▶ PROBLEM DETAILS:
Please write out the data below once more, exactly as it stands.

___ DATASET EXCERPTS ___

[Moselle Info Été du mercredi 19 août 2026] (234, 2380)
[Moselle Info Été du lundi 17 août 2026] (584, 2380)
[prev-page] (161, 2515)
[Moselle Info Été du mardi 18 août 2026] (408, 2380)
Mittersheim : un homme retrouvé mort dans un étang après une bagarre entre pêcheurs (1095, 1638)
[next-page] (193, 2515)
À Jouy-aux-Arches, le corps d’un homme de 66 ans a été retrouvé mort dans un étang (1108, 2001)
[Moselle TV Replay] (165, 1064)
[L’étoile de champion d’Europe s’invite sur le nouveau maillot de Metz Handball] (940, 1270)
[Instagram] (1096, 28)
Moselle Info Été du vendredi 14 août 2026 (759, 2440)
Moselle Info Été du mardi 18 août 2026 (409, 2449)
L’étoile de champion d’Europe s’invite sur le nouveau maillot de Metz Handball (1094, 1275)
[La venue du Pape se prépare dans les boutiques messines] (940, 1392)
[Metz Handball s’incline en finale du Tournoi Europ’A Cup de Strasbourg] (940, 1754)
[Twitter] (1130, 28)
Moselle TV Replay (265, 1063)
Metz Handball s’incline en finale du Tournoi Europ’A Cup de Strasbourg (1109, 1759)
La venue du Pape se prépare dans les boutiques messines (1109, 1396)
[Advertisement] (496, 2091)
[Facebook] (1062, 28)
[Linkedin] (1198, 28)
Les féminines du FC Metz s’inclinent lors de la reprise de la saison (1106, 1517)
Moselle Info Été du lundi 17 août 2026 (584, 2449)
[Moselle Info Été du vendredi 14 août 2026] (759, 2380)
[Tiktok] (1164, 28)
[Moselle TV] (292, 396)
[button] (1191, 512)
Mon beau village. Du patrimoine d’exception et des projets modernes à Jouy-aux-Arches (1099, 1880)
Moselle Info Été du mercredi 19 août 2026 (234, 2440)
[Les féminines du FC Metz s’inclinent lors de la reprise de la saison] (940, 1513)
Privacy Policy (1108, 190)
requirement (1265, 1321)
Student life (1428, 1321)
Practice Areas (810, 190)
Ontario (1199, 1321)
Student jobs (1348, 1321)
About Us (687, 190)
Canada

___

▶ WRITTEN SOLUTION:
[Moselle Info Été du mercredi 19 août 2026] (234, 2380)
[Moselle Info Été du lundi 17 août 2026] (584, 2380)
[prev-page] (161, 2515)
[Moselle Info Été du mardi 18 août 2026] (408, 2380)
Mittersheim : un homme retrouvé mort dans un étang après une bagarre entre pêcheurs (1095, 1638)
[next-page] (193, 2515)
À Jouy-aux-Arches, le corps d’un homme de 66 ans a été retrouvé mort dans un étang (1108, 2001)
[Moselle TV Replay] (165, 1064)
[L’étoile de champion d’Europe s’invite sur le nouveau maillot de Metz Handball] (940, 1270)
[Instagram] (1096, 28)
Moselle Info Été du vendredi 14 août 2026 (759, 2440)
Moselle Info Été du mardi 18 août 2026 (409, 2449)
L’étoile de champion d’Europe s’invite sur le nouveau maillot de Metz Handball (1094, 1275)
[La venue du Pape se prépare dans les boutiques messines] (940, 1392)
[Metz Handball s’incline en finale du Tournoi Europ’A Cup de Strasbourg] (940, 1754)
[Twitter] (1130, 28)
Moselle TV Replay (265, 1063)
Metz Handball s’incline en finale du Tournoi Europ’A Cup de Strasbourg (1109, 1759)
La venue du Pape se prépare dans les boutiques messines (1109, 1396)
[Advertisement] (496, 2091)
[Facebook] (1062, 28)
[Linkedin] (1198, 28)
Les féminines du FC Metz s’inclinent lors de la reprise de la saison (1106, 1517)
Moselle Info Été du lundi 17 août 2026 (584, 2449)
[Moselle Info Été du vendredi 14 août 2026] (759, 2380)
[Tiktok] (1164, 28)
[Moselle TV] (292, 396)
[button] (1191, 512)
Mon beau village. Du patrimoine d’exception et des projets modernes à Jouy-aux-Arches (1099, 1880)
Moselle Info Été du mercredi 19 août 2026 (234, 2440)
[Les féminines du FC Metz s’inclinent lors de la reprise de la saison] (940, 1513)
Privacy Policy (1108, 190)
requirement (1265, 1321)
Student life (1428, 1321)
Practice Areas (810, 190)
Ontario (1199, 1321)
Student jobs (1348, 1321)
About Us (687, 190)
Canada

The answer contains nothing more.